ANPI: Incontro pubblico sul No al referendum costituzionale del 20/21 settembre

Casale Monferrato: Il 20 e 21 settembre si vota per il referendum confermativo della riforma costituzionale  che  riduce  il  numero  di  parlamentari;  contemporaneamente  si  vota  in  sette  Regioni, in più di mille Comuni per la tornata elettorale delle amministrative, per le elezioni  suppletive  nei  collegi  Sardegna  03  e  Veneto  09  del  Senato.  Con  la  riforma  costituzionale il parlamento passerà dagli attuali 630 deputati a 400 e dagli attuali 315 senatori a 200: è un taglio di oltre il 36%.
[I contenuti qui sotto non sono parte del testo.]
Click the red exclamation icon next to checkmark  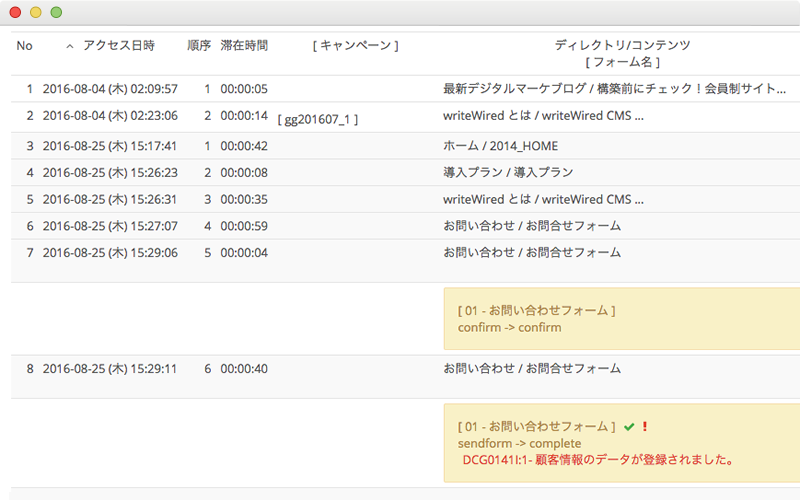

La scelta di accorpare il referendum e il voto in un’unica data, per di più così ravvicinata e immediatamente dopo il periodo festivo, renderà impossibile fornire ai cittadini in  campagna  elettorale  un’adeguata  informazione  sul  tema  referendario,  che  è  molto importante poiché comporta una rilevante modifica della nostra Costituzione.
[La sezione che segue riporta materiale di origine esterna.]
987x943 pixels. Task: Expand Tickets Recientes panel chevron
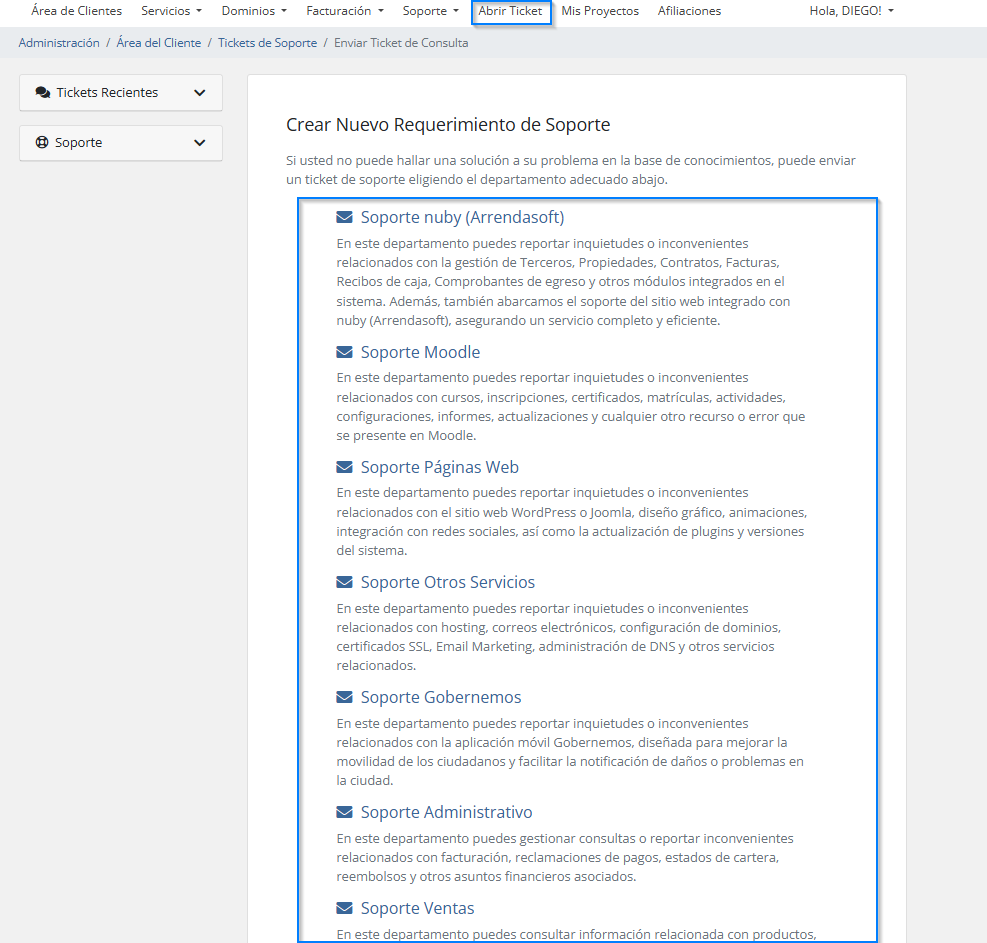(200, 93)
Inevitabilmente tanti elettori, portati alle urne dalle contemporanee elezioni amministrative  e  regionali,  saranno  costretti  a  votare  in  modo  frettoloso  e  superficiale,  non  avendo sufficienti elementi di conoscenza per giudicare se il taglio dei parlamentari proposto sia una scelta giusta, opportuna e ponderata, o meno.
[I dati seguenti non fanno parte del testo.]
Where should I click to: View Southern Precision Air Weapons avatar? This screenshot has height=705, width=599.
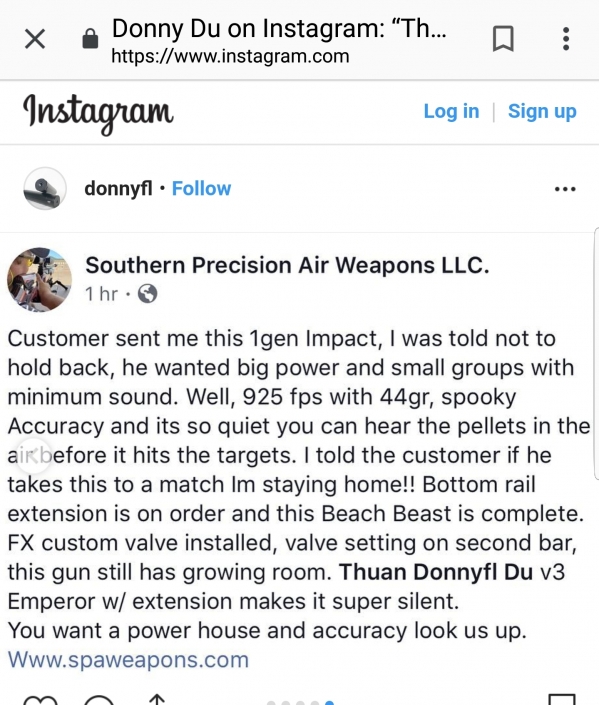point(40,279)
Per questi motivi e per sostenere il nostro NO, venerdì 18 settembre, alle ore 21 all’Hotel Candiani in Via Candiani d’Olivola 34, Sala d’Alençon, la sezione ANPI di Casale Monferrato organizza un incontro pubblico con la Dott.ssa Francesca Paruzzo, avvocato e dottoressa di ricerca in Diritto Costituzionale presso l’Università degli Studi di Torino.

Si tratta dunque di un referendum che fa leva su di una indubbia crisi di rapporti tra l’opinione pubblica e le istituzioni. Anziché cercare di correggere comportamenti e prospettive, alcuni partiti hanno scelto la strada della delegittimazione del Parlamento. Alla fatica del dialogo tra diversi, si preferisce l’idea “dell’uomo solo al comando” che è al fondo di un taglio così drastico e che lascerà intere zone d’Italia senza rappresentanza. È il vero tradimento dello spirito costituzionale.

Ma c’è ancora una speranza: votare NO convintamente.